1. For phase-transfer monoalkylation of the active methylene group see, e.g. (18-crown-6): Synthesis, 37 (1977); and (BTEAC): Org. Prep. Proced. Int., 26, 469 (1994). Solid-liquid phase transfer alkylation has been promoted by microwave irradiation: Synth. Commun., 25,1761 (1995). Dialkylation can also occur in the presence of BTEAC: Synthesis, 54 (1985); Org. Synth. Coll., 7, 411 (1990), to give cyclopropane derivatives. Stereoselective alkylation has been achieved under particularly mild conditions with secondary alkyl mesylates in the presence of Cesium fluoride, 12885 in DMF; complete inversion occurs at the secondary alkyl carbon: J. Org. Chem., 60, 2627 (1995); see also: Synlett, 499 (1998).
2. Substituents can also be introduced by Michael addition; see e.g.: Org. Synth. Coll., 8, 467 (1993).
3. Arylation occurs with aryl bromides in the presence of CuI: Gazz. Chim. Ital., 122, 511 (1992).
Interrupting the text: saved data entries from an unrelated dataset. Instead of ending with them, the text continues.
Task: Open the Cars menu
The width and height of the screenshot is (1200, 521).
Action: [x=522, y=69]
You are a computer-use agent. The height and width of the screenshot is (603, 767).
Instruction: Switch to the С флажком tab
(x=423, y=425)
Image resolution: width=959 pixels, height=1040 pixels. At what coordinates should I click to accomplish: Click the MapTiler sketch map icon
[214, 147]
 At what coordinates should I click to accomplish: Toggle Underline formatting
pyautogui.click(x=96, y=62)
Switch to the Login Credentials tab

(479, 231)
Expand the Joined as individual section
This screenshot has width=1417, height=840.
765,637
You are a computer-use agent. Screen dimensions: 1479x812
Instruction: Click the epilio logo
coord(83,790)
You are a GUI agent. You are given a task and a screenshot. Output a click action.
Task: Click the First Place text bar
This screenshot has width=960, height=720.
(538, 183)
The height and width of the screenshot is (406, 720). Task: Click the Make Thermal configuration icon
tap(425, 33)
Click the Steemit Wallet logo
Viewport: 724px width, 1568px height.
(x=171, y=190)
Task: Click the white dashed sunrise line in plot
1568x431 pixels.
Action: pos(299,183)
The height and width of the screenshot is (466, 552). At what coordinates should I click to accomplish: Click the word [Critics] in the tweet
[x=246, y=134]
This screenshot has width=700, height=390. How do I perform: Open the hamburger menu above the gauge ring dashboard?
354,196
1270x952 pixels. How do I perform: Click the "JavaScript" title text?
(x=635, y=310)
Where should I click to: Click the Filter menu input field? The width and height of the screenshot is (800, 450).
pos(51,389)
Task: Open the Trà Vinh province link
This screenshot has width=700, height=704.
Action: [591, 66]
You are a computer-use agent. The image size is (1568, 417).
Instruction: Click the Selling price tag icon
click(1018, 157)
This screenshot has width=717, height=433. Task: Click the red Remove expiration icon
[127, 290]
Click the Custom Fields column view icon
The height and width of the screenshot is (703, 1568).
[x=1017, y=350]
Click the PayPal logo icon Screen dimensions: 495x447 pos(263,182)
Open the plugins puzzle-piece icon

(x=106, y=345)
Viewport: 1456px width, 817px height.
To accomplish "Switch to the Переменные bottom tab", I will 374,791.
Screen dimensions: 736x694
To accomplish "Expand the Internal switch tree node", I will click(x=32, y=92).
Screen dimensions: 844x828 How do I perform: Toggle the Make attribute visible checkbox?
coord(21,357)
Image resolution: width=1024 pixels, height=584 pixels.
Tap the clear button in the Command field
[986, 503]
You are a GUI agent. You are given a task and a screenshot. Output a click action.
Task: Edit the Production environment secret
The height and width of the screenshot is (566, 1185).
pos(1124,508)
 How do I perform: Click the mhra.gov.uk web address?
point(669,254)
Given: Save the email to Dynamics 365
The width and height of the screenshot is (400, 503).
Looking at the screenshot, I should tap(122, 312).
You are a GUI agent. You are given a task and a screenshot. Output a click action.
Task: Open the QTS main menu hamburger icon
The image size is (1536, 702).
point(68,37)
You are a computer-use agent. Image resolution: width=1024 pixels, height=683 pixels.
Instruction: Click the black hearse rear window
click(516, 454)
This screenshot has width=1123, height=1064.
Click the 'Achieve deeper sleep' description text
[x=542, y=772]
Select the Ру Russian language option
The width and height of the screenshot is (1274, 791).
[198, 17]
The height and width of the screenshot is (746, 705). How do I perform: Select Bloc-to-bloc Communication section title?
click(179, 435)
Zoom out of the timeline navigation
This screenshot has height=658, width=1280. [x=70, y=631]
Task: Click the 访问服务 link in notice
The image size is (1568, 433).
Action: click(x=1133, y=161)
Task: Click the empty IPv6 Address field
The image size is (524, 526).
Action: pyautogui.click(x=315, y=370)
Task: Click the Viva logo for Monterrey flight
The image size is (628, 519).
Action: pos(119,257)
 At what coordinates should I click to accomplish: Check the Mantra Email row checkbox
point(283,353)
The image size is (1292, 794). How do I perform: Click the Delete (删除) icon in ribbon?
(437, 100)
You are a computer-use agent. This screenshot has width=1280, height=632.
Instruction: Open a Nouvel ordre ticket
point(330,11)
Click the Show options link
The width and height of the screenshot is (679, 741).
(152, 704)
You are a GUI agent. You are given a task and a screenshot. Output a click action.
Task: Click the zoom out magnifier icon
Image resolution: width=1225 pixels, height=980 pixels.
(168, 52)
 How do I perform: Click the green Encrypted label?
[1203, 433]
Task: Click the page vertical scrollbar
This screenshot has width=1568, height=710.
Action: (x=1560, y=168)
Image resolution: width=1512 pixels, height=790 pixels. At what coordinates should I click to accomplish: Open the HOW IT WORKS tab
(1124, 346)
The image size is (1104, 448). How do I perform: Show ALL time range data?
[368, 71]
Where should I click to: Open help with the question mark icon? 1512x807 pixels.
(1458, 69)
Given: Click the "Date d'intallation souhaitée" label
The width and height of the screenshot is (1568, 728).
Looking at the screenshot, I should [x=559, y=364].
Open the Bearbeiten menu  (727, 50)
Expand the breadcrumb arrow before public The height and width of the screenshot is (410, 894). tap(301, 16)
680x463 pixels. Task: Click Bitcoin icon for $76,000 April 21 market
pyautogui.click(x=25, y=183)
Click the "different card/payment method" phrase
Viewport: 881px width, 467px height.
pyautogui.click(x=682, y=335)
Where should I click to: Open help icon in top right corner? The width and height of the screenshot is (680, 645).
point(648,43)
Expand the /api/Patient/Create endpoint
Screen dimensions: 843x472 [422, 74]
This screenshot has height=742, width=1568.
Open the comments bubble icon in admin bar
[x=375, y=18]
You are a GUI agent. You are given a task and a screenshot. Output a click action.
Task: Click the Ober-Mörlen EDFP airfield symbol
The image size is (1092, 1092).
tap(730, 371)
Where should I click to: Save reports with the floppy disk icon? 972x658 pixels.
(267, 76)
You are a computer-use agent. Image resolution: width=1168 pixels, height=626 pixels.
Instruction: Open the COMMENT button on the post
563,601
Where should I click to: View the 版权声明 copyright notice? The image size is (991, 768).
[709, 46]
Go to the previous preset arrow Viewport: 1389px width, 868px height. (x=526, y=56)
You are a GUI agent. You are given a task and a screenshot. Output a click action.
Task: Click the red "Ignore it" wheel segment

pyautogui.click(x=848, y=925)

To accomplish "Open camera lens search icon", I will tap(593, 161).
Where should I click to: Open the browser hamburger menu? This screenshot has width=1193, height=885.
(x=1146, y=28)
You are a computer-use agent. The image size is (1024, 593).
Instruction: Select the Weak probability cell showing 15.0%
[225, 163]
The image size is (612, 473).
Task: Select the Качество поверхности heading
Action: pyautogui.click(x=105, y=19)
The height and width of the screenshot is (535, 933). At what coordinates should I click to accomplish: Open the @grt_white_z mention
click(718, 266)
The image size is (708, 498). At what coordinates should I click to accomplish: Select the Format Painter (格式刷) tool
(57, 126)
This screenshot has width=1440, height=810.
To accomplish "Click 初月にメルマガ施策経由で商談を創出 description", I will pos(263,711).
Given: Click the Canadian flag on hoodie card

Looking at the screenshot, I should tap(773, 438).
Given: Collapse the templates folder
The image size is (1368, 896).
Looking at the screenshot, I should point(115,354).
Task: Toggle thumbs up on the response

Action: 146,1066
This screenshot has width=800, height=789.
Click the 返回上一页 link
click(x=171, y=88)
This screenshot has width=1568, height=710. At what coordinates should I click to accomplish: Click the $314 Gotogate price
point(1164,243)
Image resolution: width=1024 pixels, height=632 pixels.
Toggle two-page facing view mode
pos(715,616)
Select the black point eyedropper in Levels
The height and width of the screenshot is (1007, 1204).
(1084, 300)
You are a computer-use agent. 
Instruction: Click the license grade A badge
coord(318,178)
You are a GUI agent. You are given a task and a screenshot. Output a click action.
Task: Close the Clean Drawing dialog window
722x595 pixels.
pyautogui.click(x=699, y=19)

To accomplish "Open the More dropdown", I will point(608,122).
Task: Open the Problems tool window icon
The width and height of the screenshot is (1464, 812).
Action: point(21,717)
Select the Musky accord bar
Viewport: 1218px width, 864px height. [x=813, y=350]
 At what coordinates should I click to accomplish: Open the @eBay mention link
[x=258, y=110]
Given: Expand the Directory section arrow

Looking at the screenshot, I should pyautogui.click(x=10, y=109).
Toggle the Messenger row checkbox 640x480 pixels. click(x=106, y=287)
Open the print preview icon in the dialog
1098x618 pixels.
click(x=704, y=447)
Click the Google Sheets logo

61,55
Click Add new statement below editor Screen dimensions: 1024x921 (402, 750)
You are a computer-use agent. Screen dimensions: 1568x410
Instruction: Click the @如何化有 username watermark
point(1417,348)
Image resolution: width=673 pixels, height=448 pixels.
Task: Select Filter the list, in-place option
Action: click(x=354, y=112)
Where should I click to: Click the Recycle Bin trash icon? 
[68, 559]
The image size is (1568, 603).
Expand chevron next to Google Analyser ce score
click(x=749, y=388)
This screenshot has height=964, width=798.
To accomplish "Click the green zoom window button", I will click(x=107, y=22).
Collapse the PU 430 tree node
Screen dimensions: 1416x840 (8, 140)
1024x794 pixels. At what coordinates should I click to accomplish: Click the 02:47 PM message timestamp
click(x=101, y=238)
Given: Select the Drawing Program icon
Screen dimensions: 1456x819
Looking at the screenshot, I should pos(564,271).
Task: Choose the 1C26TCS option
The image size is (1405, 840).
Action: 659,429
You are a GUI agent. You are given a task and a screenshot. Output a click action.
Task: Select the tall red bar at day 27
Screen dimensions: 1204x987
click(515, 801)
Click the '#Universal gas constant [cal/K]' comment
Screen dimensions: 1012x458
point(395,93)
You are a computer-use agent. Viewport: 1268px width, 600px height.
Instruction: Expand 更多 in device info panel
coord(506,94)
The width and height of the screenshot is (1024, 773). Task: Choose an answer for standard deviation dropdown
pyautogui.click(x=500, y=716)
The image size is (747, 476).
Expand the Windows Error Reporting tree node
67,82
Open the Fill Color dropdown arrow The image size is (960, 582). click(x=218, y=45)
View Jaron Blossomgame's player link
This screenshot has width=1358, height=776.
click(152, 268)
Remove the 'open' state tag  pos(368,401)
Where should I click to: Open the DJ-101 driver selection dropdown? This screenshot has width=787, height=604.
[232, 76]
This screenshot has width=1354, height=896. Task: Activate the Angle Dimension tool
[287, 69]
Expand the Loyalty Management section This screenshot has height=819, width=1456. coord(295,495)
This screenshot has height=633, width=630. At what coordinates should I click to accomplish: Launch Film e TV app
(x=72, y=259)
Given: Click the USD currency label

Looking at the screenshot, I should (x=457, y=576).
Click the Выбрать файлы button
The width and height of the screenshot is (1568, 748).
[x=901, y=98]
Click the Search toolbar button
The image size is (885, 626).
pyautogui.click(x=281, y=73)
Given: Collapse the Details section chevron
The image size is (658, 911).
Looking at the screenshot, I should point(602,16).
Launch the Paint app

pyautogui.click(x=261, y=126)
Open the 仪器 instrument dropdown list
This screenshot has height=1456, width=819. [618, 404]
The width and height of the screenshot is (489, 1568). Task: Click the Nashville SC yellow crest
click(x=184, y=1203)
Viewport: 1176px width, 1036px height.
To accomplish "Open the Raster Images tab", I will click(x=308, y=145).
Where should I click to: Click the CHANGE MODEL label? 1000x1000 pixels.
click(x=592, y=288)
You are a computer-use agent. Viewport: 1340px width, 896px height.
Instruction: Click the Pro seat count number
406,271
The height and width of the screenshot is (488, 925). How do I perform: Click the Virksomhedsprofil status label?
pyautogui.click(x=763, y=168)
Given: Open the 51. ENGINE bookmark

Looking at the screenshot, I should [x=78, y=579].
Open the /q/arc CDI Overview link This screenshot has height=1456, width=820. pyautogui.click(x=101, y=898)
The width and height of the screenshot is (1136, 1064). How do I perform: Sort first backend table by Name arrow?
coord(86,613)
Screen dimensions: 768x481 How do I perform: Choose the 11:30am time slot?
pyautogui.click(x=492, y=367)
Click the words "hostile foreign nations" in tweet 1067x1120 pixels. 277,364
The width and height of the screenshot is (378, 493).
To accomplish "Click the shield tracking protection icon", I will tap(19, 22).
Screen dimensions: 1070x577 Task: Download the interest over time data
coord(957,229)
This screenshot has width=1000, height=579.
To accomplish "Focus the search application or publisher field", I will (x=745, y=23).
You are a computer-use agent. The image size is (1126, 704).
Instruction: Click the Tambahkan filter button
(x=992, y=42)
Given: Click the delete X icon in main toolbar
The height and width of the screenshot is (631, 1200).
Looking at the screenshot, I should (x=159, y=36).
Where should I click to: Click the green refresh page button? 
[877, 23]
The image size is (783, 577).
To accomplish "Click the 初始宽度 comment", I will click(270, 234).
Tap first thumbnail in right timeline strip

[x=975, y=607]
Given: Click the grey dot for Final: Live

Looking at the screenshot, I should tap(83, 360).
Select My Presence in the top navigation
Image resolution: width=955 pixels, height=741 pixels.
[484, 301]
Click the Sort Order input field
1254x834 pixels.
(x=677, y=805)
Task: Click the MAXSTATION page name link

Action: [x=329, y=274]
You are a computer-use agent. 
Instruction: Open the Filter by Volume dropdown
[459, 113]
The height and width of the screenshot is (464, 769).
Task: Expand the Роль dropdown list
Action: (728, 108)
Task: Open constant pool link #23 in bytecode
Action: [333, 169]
4. C-Acylation of malonic esters is normally carried out by reaction of the Mg derivative with an acid chloride. A convenient method using a combination of MgCl₂ and triethylamine was introduced by Rathke: J. Org. Chem., 50, 2622 (1985); see also Triethyl amine, A12646 for discussion of this system:
5. A number of procedures have been devised for the direct conversion of malonic esters to acetic esters (decarboalkoxylation), in a single step of which heating in wet DMSO is perhaps the simplest: J. Org. Chem., 43, 138 (1978). See also 1,4-Diazabicyclo[2.2.2]octane, A14003.
6. Compare also Dimethyl malonate, A11007, Di-tert-butyl malonate, A12774, Dibenzyl malonate, A10844, and Isopropyl idene malonate, A15603.